Mathematical ‘MEAN’ means Average it can be a small data like average of marks of students in a class or it can be large data like the average height of Chinese adult male population, so mathematics has developed methods to handle all this and I shall show you how. But at the same time many students generally jump up and want to find out what is MEDIAN and MODE? Is that not the average?
So let us start with some very simple definitions.
Mean: It can be defined as the sum total of all the observations divided by the number of observations. ( Note :- the observations have to be quantitative and not qualitative)
Median: If the data is arranged in the increasing or decreasing order then the middlemost value of the data is known as the median.
Mode: If the data is given a glance then also we can get to know one very important property of it that is which observation has appeared the maximum number of times.
This reminds me of a very important property of mode that is if I say “Jeans are in fashion” that is literal statement but If I say “Of all the clothes jeans is the mode” then it will be a mathematical statement but I am actually talking about the same thing.
Range: If the data is arranged in increasing or decreasing order then the difference between the highest value and the lowest value of data is called the range.
In order to understand these concepts I shall take the help of data that I have from a Horse Racing Track.
This data has the age, height, weight, color and sex of the horses.The age, height and weight are quantities therefore mean can be very easily found for them. However color and sex are qualitative and hence their data will not lend itself for finding the mean.
Thus while doing analysis with this data we shall keep the above mentioned things in mind
Data of Horses who ran 64 races against each other in the year 2004-05
S.No | Name Of The Horse | Height (Hands) |
Weight | Age | Sex | color | No.

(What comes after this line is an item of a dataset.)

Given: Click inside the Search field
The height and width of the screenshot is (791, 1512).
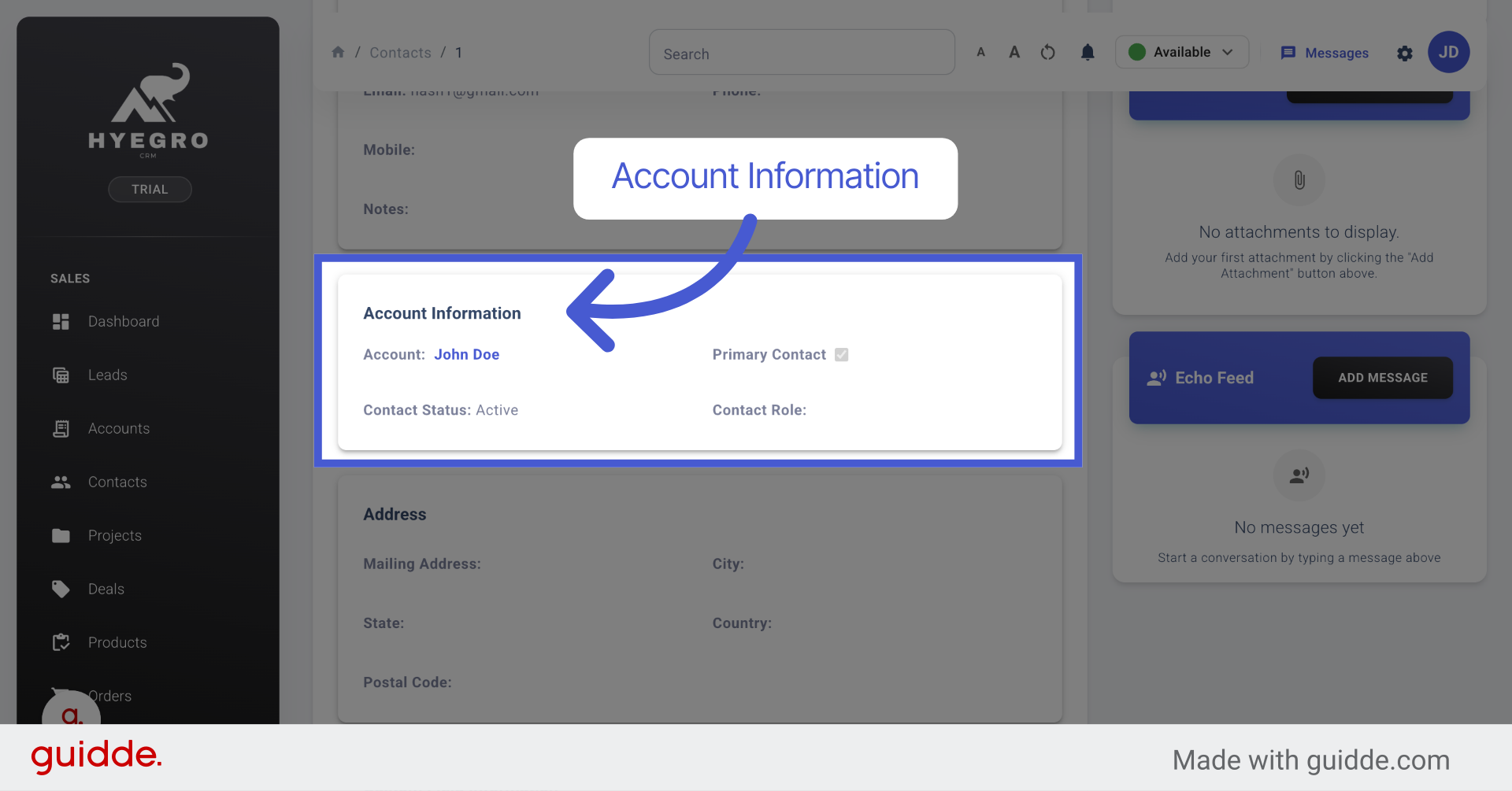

Of Races Won Out Of 64 |
1 | Kojari | 17 | 420 | 4 | Gelding | Bay | 9 |
2 | Radience | 15.4 | 424 | 5 | Filly | Bay | 3 |
3 | Dare to Dream | 15.1 | 614 | 9 | Filly | Chestnut | 0 |
4 | Resoning | 15.2 | 430 | 4 | Filly | Chestnut | 2 |
5 | Power Zane | 15.7 | 415 | 4 | Gelding | Grey | 4 |
6 | Flaming Bay | 15.4 | 434 | 6 | Filly | Bay | 2 |
7 | Classical Act | 15.6 | 500 | 4 | Gelding | DKB | 3 |
8 | Zurbaran | 15.7 | 510 | 5 | Gelding | Bay | 4 |
9 | Exuberant | 15.8 | 514 | 4 | Gelding | Grey | 4 |
10 | Silver Line | 14.11 | 516 | 7 | Gelding | Grey | 1 |
11 | Grand Finale | 15 | 414 | 5 | Mare | Bay | 2 |
12 | Litoleur Glamour | 15 | 620 | 6 | Mare | Grey | 0 |
13 | Frantic | 15.2 | 540 | 4 | Filly | Chestnut | 1 |
14 | Free Radical | 15.5 | 500 | 3 | Gelding | Chestnut | 2 |
15 | Rapidash | 16 | 416 | 4 | Filly | Dark Brown | 10 |
16 | Glory Of Dancer | 15 | 590 | 8 | Horse | Bay | 0 |
17 | Hymn | 15.3 | 420 | 5 | Horse | Bay | 3 |
18 | Bold Cruizer | 15.2 | 570 | 7 | Horse | Grey | 2 |
19 | Cancordial | 15.1 | 420 | 3 | Gelding | Chestnut | 7 |
20 | Crwacan | 15.1 | 460 | 3 | Gelding | Chestnut | 5 |
So from the data table if I have to find the average of height, weight and age I shall do the following
Sum of heights of all the horses = 307.41
Mean height = 307.41 / 20 =15.37 hands (as the height of horses is measured in hands)
For weight also we follow the same technique
Sum of all the weights of horses = 9727 kg
So the mean weight will be = 9727 / 20 = 486.35 kg
Similarly for age also we can see the mean is = 5 years
But I cannot apply the same rule for finding the mean of color and sex since these are qualitative data hence they do not lend themselves for the inspection of mean
Similarly if we write the heights of all the horses in increasing order then the average of the heights of the two middlemost horses (that is the 10^{th} and the11th horse) shall give us the median height.
While if we see the color of the horses and find that 7 out of 20 have Bay color which is of maximum frequency this means that the mode is Bay
(Note :- mean can work for numeric data like age but mean shall not be a good estimate of the average color)
For finding the range of the heights we get the maximum height (17) and the minimum height (14.11). Then we find the difference between the two (17 - 14.11) which gives us the range (2.89 hands)